I'm assuming you mean that $U$ is open. We will show that the image of any ball of small enough radius around singular point $p$ contains an open ball round $f(p)$. Since the same is true for non-singular points by inverse function theorem, this implies that map $f$ is open.

Let $r>0$ be small enough that the closed ball $\bar{B}(p, 2r)$ is inside $U$ and does not contain any other singular points of $f$. Let $A=\bar{B}(p,2r)\setminus B(p,r)$. By compactness of $A$, the operator norm of $(Df)^{-1}$ attains a positive maximum, say $M$ on $A$. Consider an open ball $B(q=f(p), r/2M)$ and the punctured open ball $O=B(q,r/2M)\setminus q$. Our goal is to show that $O$ is contained in the $f$-image of $B(p, 2r)$.
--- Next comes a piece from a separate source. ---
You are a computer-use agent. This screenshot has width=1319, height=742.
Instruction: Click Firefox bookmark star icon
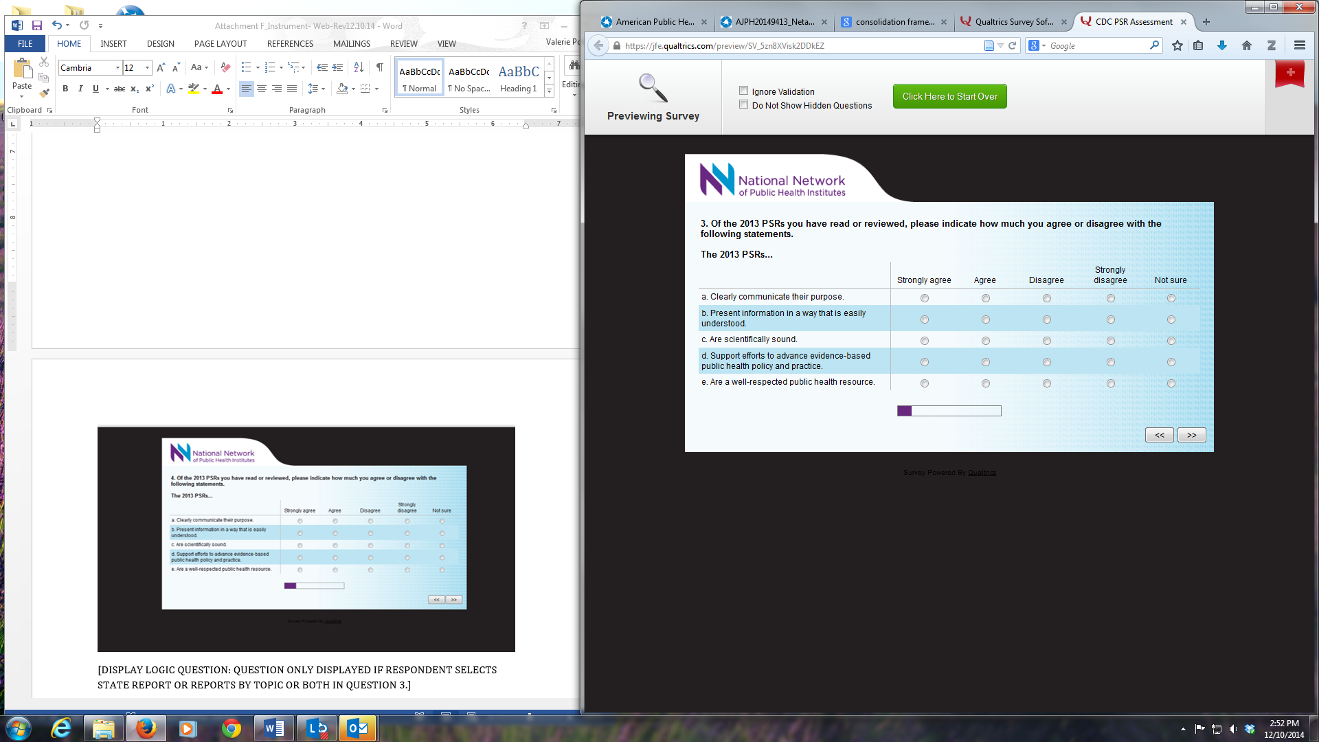(x=1177, y=45)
Since $f$ is continuous and sends $p$ to $q=f(p)$, there exists $p_0\neq p$ in $B(p, r)$ such that $q_0=f(p_0)\in O$. Take any $q_1 \in O$. Since $m>1$, the punctured ball $O$ is path connected, and in fact any two points in it are connected by a smooth path of length less than $r/M$. Let $\gamma(t)$ be such a path from $q_0$ to $q_1$ in $O$ (i.e. $\gamma:[0,1] \mapsto O$, $\gamma(0)=q_0$, $\gamma(1)=q_1)$.

I now claim that there exists a path $\tilde{\gamma}:[0,1]\to B(p, 2r)$ lifting $\gamma$ (i.e. with $f(\tilde{\gamma}(t))=\gamma(t)$). In particular, $f$ maps the "other end" $ \tilde{\gamma}(1)$ to $q_1$; since $q_1$ was arbitrary, $O$ is in the image of $B(p, 2r)$.

Why does $\tilde{\gamma}$ exist? By inverse function theorem, there is a (unique) lift of $\gamma_{t\in[0, \tau]}$ for some $\tau >0$. We need to show that maximal such $\tau$ is $1$. But that is ok: $\tilde{\gamma}(\tau)$ is in $B(p, 2r)$ (this follows from the fact that $\tilde{\gamma}$ lifts $\gamma$, so whenever it is in $A$ its velocity is at most $M$ times larger than that of $\gamma$, and hence the the total length of the part of $\tilde{\gamma}$ in $A$ is bounded by $r/M \times M=r$, so $\tilde{\gamma}$ can not escape $B(p,2r)$). Now if $\tau \neq 1$, we can apply inverse function theorem at $\tilde{\gamma}(\tau)$ and extend the lift to a larger segment.